Bar-Scene

I can, you know. Get something. For it.” Mrs. Smith spun her hi-ball on a thin layer of water. “That’s what he says. Who wants that, really?”

Sam was 23 and not at all sure why she was telling him about her…much older husband? He stood behind the bar polishing a glass, doing his best to avoid her eyes. The two were alone.

Get something for it, Sammy,” Mrs. Smith repeated. She expected a response. She stared at him, eyes upward as she sucked Seagrams through the straw. It unnerved him. She called him Sammy from day one and it still made his hair stand on end.

“Mrs. Smith –”

“Veronica.”

Sam closed his eyes before he tried to say just-her-name. It was quick, no more than a half-second, but enough for her. She reached her hand closer to him. Her bangles clinked and she wiggled her fingers.  Her face said she was going to help him get past this. She was there, always. To help.

It was time to put-up or shut-up.

“Mrs. – Veronica, you know what we used to call your class, don’t you?”

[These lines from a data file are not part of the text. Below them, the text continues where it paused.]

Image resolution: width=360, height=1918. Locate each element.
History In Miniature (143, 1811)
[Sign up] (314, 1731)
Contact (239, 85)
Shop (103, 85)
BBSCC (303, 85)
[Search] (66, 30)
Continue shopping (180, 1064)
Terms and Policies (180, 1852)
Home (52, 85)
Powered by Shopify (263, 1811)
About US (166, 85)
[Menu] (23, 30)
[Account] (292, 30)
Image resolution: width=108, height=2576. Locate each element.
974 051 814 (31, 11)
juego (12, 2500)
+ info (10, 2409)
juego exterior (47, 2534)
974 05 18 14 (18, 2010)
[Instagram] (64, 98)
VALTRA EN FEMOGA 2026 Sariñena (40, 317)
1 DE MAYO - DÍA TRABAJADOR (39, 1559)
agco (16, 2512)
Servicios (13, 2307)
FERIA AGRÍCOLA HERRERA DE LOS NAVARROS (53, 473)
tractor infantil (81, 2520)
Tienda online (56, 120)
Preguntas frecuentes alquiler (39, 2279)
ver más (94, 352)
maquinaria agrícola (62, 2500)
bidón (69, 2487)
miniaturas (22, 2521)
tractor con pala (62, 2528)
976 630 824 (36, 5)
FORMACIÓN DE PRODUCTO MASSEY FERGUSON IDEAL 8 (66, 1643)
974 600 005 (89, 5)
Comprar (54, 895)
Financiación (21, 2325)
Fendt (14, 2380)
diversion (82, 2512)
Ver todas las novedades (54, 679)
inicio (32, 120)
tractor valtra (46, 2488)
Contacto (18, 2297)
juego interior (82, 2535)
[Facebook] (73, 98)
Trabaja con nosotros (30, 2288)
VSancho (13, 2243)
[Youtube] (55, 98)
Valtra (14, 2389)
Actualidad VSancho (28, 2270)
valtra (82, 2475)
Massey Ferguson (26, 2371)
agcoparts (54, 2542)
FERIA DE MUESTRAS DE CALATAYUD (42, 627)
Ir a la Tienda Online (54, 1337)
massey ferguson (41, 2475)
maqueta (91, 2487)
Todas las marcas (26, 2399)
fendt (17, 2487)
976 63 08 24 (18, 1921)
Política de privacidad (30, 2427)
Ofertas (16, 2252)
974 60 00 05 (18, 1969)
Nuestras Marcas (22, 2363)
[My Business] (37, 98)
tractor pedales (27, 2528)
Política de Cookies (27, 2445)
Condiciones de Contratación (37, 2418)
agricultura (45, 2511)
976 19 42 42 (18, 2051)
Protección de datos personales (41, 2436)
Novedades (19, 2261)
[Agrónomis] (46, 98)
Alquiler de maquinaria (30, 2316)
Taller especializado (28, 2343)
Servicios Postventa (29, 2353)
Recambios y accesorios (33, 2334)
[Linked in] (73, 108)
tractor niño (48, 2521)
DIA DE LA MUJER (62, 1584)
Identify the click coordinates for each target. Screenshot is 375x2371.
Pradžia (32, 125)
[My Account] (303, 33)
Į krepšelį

The question intrigued her. She forgot her hand, lonely against the bar, and let the straw slip from her lips. “No, what?”

He set down the glass and the towel. Standing up full and straight, he said: “Woodshop.”

The English teacher didn’t understand until she did, pulling back her hand from an increasingly virile Sam. Not Sammy, but a man at his peak who added a confession that became a point of pride:  “I know it was for me.”

He heard the word “inappropriate” as she pushed into the glare outside. She would not be back. Sam picked up her glass, downed the last, and returned to his brilliant day.